- WHAT TO WORK ON: Pull every line containing the word "computer" out of the material below.

- INPUT DATA:

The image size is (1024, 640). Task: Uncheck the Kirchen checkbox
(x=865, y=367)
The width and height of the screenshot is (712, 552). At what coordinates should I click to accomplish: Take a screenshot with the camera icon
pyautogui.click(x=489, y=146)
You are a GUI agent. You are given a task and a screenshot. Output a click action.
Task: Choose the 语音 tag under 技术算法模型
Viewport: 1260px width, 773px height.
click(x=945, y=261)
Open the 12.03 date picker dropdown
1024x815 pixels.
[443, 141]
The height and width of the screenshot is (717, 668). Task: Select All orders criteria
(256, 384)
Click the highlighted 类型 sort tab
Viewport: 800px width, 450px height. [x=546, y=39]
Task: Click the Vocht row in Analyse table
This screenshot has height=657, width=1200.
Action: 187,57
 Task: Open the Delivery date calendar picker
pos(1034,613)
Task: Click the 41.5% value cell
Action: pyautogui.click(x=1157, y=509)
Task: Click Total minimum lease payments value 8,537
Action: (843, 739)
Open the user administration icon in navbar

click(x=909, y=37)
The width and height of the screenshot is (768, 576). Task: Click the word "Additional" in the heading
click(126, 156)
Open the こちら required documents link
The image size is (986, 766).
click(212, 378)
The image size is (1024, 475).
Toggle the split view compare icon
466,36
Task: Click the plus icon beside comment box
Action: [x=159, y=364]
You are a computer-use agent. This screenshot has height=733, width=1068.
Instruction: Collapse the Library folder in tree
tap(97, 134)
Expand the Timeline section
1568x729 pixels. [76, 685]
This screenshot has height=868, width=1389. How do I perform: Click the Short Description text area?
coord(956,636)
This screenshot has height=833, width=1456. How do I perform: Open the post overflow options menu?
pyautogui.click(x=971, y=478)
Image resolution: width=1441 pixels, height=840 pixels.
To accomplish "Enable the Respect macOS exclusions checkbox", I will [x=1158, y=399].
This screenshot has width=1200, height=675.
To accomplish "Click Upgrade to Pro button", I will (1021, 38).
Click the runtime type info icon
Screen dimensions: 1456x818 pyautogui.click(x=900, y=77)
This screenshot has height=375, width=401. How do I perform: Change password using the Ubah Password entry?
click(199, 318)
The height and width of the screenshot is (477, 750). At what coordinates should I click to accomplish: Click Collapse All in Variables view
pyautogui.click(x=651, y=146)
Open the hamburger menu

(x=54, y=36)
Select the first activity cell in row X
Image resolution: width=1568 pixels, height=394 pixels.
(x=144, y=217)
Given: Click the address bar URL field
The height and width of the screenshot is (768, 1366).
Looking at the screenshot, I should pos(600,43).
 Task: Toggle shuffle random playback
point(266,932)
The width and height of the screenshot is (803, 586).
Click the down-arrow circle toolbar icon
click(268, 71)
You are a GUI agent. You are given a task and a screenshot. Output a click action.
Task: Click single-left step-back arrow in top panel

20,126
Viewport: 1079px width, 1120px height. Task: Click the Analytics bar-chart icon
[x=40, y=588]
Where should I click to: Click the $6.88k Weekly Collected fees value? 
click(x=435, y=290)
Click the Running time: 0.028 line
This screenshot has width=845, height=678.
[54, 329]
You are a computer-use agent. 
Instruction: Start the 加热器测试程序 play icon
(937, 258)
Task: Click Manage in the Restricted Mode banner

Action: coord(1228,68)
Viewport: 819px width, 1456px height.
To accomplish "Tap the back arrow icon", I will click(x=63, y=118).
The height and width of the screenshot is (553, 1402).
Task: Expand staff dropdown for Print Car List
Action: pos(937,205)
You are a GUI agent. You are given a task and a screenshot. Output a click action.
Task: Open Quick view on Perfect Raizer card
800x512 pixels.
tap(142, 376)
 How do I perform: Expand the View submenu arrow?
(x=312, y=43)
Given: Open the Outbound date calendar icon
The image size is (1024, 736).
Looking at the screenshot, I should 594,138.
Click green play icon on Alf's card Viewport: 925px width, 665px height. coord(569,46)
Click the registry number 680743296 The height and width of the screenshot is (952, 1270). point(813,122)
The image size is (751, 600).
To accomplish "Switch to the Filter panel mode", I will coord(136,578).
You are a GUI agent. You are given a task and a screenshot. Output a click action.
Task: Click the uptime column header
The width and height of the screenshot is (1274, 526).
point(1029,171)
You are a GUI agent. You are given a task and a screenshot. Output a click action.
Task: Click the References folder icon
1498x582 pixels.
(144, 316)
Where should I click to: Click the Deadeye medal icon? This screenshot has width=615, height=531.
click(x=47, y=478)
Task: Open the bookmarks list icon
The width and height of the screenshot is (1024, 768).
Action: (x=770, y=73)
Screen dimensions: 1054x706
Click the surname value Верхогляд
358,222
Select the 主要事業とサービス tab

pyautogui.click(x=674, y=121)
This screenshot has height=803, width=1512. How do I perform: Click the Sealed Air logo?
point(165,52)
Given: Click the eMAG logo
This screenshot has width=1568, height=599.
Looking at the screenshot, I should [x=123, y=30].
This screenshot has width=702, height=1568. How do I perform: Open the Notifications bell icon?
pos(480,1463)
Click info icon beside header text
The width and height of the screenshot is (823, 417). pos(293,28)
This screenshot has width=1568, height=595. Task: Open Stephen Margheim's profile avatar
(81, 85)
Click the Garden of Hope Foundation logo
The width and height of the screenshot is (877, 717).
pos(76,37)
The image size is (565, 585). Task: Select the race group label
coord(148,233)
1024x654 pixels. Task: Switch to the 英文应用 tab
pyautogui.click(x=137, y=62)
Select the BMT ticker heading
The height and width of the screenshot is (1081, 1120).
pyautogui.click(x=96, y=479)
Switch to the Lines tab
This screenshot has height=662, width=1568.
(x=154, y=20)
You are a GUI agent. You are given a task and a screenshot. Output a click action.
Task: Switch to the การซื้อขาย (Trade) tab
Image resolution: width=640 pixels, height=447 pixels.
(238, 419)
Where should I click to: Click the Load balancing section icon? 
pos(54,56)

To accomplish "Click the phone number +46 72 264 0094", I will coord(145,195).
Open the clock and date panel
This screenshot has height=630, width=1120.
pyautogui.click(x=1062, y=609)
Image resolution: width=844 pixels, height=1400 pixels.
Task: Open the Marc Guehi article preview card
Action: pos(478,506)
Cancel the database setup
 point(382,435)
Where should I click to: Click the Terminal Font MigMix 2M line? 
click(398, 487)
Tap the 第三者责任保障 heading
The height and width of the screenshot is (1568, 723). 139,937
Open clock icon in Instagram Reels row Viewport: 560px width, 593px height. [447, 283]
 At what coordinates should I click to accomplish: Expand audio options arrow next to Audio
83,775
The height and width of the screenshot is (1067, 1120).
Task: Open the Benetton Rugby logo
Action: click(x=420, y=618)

- RESULT FOR THIS TASK:
You are a computer-use agent. This screenshot has height=733, width=1068.
You are a computer-use agent. 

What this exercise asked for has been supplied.